**WHAT THE TASK ASKS**.
Format the lines below as a Markdown table with two columns, Row and Line. Number each nonblank line and leave out the blank ones.

(Records from a collection)

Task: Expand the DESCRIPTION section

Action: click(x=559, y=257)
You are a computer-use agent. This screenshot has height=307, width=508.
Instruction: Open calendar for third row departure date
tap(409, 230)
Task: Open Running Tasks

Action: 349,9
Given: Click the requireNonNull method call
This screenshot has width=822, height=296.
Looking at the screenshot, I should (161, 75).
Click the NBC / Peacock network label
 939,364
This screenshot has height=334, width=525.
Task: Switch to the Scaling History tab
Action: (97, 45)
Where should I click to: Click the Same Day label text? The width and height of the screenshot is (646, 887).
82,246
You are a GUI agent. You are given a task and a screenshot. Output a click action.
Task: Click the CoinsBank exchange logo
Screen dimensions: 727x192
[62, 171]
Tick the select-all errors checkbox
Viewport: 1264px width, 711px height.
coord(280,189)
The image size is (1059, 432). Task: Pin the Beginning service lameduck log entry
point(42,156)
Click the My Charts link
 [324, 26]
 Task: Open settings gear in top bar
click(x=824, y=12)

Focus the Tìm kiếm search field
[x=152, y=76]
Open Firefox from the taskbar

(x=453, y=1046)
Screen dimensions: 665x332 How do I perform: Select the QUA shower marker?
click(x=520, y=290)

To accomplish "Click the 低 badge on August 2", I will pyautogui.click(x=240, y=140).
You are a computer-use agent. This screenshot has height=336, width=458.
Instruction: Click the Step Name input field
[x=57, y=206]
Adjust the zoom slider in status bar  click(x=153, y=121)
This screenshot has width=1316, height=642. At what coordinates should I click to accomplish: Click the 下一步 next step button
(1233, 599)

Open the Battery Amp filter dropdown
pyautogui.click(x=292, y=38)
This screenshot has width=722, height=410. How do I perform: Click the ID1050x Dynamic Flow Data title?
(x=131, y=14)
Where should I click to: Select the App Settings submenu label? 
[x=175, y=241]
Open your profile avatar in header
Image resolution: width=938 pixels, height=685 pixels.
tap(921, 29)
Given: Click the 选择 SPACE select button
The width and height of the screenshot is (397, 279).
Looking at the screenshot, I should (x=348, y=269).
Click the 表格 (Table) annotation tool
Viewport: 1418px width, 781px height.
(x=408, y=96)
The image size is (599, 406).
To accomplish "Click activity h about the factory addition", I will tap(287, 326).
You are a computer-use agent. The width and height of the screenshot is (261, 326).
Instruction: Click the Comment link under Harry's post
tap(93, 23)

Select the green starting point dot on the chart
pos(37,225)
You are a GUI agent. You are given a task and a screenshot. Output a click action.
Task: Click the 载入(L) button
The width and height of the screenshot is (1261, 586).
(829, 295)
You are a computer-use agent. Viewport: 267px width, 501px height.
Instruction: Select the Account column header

**COMPLETED EXERCISE**.
| Row | Line |
|---|---|
| 1 | Task: Expand the DESCRIPTION section |
| 2 | Action: click(x=559, y=257) |
| 3 | You are a computer-use agent. This screenshot has height=307, width=508. |
| 4 | Instruction: Open calendar for third row departure date |
| 5 | tap(409, 230) |
| 6 | Task: Open Running Tasks |
| 7 | Action: 349,9 |
| 8 | Given: Click the requireNonNull method call |
| 9 | This screenshot has width=822, height=296. |
| 10 | Looking at the screenshot, I should (161, 75). |
| 11 | Click the NBC / Peacock network label |
| 12 |  939,364 |
| 13 | This screenshot has height=334, width=525. |
| 14 | Task: Switch to the Scaling History tab |
| 15 | Action: (97, 45) |
| 16 | Where should I click to: Click the Same Day label text? The width and height of the screenshot is (646, 887). |
| 17 | 82,246 |
| 18 | You are a GUI agent. You are given a task and a screenshot. Output a click action. |
| 19 | Task: Click the CoinsBank exchange logo |
| 20 | Screen dimensions: 727x192 |
| 21 | [62, 171] |
| 22 | Tick the select-all errors checkbox |
| 23 | Viewport: 1264px width, 711px height. |
| 24 | coord(280,189) |
| 25 | The image size is (1059, 432). Task: Pin the Beginning service lameduck log entry |
| 26 | point(42,156) |
| 27 | Click the My Charts link |
| 28 |  [324, 26] |
| 29 |  Task: Open settings gear in top bar |
| 30 | click(x=824, y=12) |
| 31 | Focus the Tìm kiếm search field |
| 32 | [x=152, y=76] |
| 33 | Open Firefox from the taskbar |
| 34 | (x=453, y=1046) |
| 35 | Screen dimensions: 665x332 How do I perform: Select the QUA shower marker? |
| 36 | click(x=520, y=290) |
| 37 | To accomplish "Click the 低 badge on August 2", I will pyautogui.click(x=240, y=140). |
| 38 | You are a computer-use agent. This screenshot has height=336, width=458. |
| 39 | Instruction: Click the Step Name input field |
| 40 | [x=57, y=206] |
| 41 | Adjust the zoom slider in status bar  click(x=153, y=121) |
| 42 | This screenshot has width=1316, height=642. At what coordinates should I click to accomplish: Click the 下一步 next step button |
| 43 | (1233, 599) |
| 44 | Open the Battery Amp filter dropdown |
| 45 | pyautogui.click(x=292, y=38) |
| 46 | This screenshot has width=722, height=410. How do I perform: Click the ID1050x Dynamic Flow Data title? |
| 47 | (x=131, y=14) |
| 48 | Where should I click to: Select the App Settings submenu label?  |
| 49 | [x=175, y=241] |
| 50 | Open your profile avatar in header |
| 51 | Image resolution: width=938 pixels, height=685 pixels. |
| 52 | tap(921, 29) |
| 53 | Given: Click the 选择 SPACE select button |
| 54 | The width and height of the screenshot is (397, 279). |
| 55 | Looking at the screenshot, I should (x=348, y=269). |
| 56 | Click the 表格 (Table) annotation tool |
| 57 | Viewport: 1418px width, 781px height. |
| 58 | (x=408, y=96) |
| 59 | The image size is (599, 406). |
| 60 | To accomplish "Click activity h about the factory addition", I will tap(287, 326). |
| 61 | You are a computer-use agent. The width and height of the screenshot is (261, 326). |
| 62 | Instruction: Click the Comment link under Harry's post |
| 63 | tap(93, 23) |
| 64 | Select the green starting point dot on the chart |
| 65 | pos(37,225) |
| 66 | You are a GUI agent. You are given a task and a screenshot. Output a click action. |
| 67 | Task: Click the 载入(L) button |
| 68 | The width and height of the screenshot is (1261, 586). |
| 69 | (829, 295) |
| 70 | You are a computer-use agent. Viewport: 267px width, 501px height. |
| 71 | Instruction: Select the Account column header |